Understanding we must speak truth. We must be clear-eyed. We must see who’s not in the room, who’s never been in the room, where are the resources going, who needs what kind of resources. — to do what? To be able to compete equally, to have equal opportunity to achieve, to have equal encouragement, to have aspirations and be ambitious.
So, it’s all of that.
It slices, it dices, it makes Julienne fries! It’s both a floor wax and a dessert topping! Joe Biden was elected as the No Malarkey man, a centrist alternative to the progressive rabble, and then went fully “woke” in office. I have heard from Democratic operatives (the ones who still speak to me) who are frustrated by this turn. They fear this embrace of contentious social engineering policies will engender Republican victories, that overreach may result in voter overreaction.
Or as I like to put it, the Biden-Harris team is playing stupid games and winning stupid prizes:
And it’s not just simply about financial resources; that is a very big part of it.
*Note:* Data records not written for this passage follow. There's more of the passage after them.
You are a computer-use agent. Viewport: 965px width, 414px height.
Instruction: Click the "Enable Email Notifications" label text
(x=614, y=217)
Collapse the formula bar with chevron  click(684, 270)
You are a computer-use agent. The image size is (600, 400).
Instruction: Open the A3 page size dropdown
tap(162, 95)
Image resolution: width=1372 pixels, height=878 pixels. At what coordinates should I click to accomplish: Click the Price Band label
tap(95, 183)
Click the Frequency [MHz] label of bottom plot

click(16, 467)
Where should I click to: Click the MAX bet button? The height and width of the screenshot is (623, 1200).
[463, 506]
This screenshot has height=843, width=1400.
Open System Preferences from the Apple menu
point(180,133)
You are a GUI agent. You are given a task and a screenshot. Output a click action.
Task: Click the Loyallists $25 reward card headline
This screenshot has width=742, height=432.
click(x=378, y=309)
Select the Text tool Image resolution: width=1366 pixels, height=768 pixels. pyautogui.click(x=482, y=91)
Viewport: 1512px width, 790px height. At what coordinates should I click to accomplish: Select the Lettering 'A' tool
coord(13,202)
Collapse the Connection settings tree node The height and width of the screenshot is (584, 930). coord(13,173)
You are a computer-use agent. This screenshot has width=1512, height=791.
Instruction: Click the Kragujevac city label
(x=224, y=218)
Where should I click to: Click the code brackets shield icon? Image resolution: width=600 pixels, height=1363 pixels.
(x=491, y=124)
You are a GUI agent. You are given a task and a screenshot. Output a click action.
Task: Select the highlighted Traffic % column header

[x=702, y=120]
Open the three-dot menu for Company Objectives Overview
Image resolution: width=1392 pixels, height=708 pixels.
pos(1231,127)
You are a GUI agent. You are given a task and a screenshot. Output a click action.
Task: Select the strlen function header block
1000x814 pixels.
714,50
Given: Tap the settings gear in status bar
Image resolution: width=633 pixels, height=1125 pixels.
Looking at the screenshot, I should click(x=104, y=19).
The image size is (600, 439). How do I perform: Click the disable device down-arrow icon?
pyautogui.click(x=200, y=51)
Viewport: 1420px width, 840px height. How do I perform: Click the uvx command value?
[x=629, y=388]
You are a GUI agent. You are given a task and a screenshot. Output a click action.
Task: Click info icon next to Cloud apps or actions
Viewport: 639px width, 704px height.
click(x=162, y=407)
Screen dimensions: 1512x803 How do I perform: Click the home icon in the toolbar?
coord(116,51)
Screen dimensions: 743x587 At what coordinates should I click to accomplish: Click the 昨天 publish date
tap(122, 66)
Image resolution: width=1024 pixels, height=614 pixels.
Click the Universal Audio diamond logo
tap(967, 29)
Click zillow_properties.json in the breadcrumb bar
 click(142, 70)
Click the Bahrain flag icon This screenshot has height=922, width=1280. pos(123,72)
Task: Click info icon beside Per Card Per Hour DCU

But it’s also about: What is the culture of the environment? How are we approaching this issue in a way that we also understand we cannot support and help our young people if we also — don’t also look at the context in which those young people live and are being raised? Which means necessarily, because our — our edict and our mission is not to come out and say, “Well, we could do this better.”
Part of the extension of the work you will do is, yes, focused on our young leaders and our young people, but understanding we also then have to be clear about the needs of their parents and their grandparents and their teachers and their communities, because none of us just live in a silo. Everything is in context.
And then Harris said her bit about falling from coconut trees. Everything is in context.
A lot of Republicans will listen to “the context in which those young people live and are being raised” and hear the American family under attack. They are not wrong. If the kids are not learning math as well as they used to, the apostles of equity cannot possibly blame the Covid lockdowns, or the TikTok app that propagates their message, or the teacher who spends 20 minutes a day discussing pronouns.
The parents must be to blame, otherwise the wheels come off the “equity” project. Kamala Harris knows that, but she cannot say it out loud. Rationalizing the dissonance consumes mental energy, distracting her.